Dental microbrush tips: absence of acute cytotoxicity and NF-κB activation in human oral cells
摘要
Dental microbrushes are widely used in adhesive and restorative dentistry; however, flocked nylon designs have been reported to release fibers during clinical manipulation. While such remnants have been discussed in the context of bonding integrity, their potential biological impact on adjacent oral soft tissues remains unclear. The present study investigated the cytotoxic and inflammatory effects of commercially available flocked nylon and elastomer-based dental microbrushes on primary human gingival fibroblasts and HSC-2 oral epithelial cells.

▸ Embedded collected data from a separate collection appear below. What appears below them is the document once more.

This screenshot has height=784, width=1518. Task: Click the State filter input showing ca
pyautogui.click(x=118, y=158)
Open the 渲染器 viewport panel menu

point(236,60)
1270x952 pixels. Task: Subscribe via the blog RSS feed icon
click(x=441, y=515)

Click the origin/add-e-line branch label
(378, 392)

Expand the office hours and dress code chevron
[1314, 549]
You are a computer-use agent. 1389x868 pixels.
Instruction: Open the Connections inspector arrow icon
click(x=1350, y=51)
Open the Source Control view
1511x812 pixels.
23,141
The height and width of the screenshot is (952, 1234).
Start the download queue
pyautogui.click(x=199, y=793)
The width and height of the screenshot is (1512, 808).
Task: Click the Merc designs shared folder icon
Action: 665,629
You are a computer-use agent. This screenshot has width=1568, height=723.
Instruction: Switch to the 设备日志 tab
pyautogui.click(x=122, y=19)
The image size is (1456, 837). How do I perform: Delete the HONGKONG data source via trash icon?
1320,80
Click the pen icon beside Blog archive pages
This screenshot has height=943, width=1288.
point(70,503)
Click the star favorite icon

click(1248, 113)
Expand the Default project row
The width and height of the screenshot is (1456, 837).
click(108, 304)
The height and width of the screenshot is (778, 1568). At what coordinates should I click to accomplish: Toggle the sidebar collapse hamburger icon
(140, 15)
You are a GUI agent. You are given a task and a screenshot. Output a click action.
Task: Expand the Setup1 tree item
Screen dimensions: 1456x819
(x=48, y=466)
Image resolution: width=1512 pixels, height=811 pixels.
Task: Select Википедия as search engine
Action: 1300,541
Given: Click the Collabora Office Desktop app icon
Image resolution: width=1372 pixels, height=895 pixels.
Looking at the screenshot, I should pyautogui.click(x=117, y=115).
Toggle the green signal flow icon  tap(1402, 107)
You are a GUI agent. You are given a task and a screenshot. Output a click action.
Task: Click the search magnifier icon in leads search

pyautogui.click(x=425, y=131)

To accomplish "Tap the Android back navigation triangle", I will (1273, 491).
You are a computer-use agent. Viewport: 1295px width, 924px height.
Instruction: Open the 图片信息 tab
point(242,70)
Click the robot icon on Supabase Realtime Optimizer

Cells were exposed to six microbrush types under direct contact conditions for 24 h. Cell viability was assessed by MTT assay and trypan blue exclusion. Inflammatory activation was evaluated by reverse transcription–quantitative PCR analysis of IL6, IL8 (CXCL8), CCL8, and CCL20 expression, CXCL8 protein quantification by ELISA, and immunofluorescence analysis of NF-κB p65 nuclear translocation. Pro-inflammatory stimulation with IL-1β and TNF-α served as a positive control. None of the tested microbrushes significantly reduced cell viability or induced transcriptional upregulation of inflammatory mediators. CXCL8 protein secretion remained unchanged, and NF-κB signaling was not activated following microbrush exposure. In contrast, cytokine stimulation robustly induced inflammatory responses, confirming the sensitivity of the experimental model. Within the limitations of this in vitro model, commercially available dental microbrushes did not trigger measurable cytotoxicity or pro-inflammatory signaling in oral soft tissue cells. These findings support the short-term biological compatibility of the investigated materials while highlighting the need for further studies addressing chronic exposure, inflammatory priming, and immune cell involvement.